Living With a Sibling or Roommate in Older Adulthood, 1990 & 2016

Family Profile No. 19, 2018
Author: Huijing Wu

A growing share of adults, including those in middle and later life, are unmarried. Many of these older adults either live alone or cohabit with an intimate partner, but some reside with either a sibling or a roommate. Drawing on 1990 Census and 2016 American Community Survey data, this profile examines patterns of sibling co-residence and living with a roommate among adults aged 50-74.

Older Adults Living with a Sibling or Roommate, 1990 & 2016

  • There has been a dramatic increase in the total number of adults aged 50-74 living with either a sibling or an unrelated roommate in the same household. In 2016, 3.2 million older adults were living with a sibling or roommate—nearly triple the number from 1990 (1.2 million).
  • The percentage increase from 1990 to 2016 in the number of people living with a sibling or unrelated roommate was greater for men (+213%) than women (+137%).
  • The numbers of older men and women living with a sibling were higher than those living with an unrelated roommate in 1990 and 2016.
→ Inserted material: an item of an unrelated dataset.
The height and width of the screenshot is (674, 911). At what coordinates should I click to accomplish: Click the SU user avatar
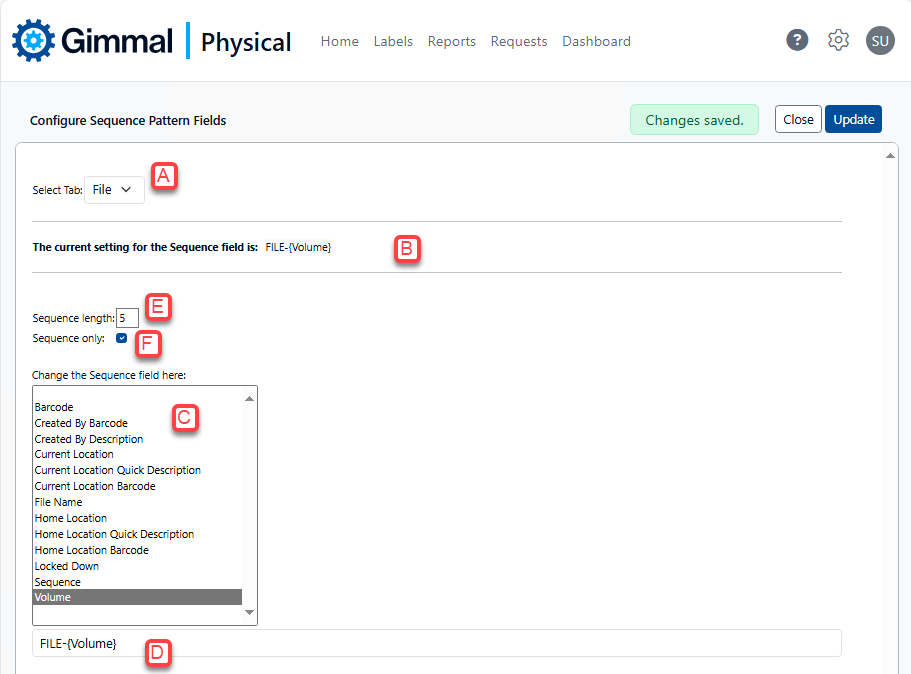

Figure 1. Older Adults Living with a Sibling or Roommate, 1990 & 2016

bar chart in shades of teal showing Figure 1. Older Adults Living with a Sibling or Roommate, 1990 & 2016
Source: NCFMR analyses of U.S. Census Bureau, Decennial Census, 1990; U.S. Census Bureau, American Community Survey, 2016 (IPUMS)

Marital Status

  • In 1990, the most common marital status for older adults living with a sibling or roommate was never married (42%), followed by divorced (36%) and widowed (23%). In 2016, the proportion of divorced older adults (47%) eclipsed the never married (42%), with widowhood remaining the least common (11%).
  • Although divorce was more common for both men and women in 2016, the proportion divorced increased more among women, rising from 30% in 1990 to 47% in 2016.
  • The percentage of older adults living with a sibling or unrelated roommate who were widowed decreased by nearly half between 1990 and 2016, regardless of gender. However, a larger share of women than men living with a sibling or roommate were widowed (15% versus 6% in 2016).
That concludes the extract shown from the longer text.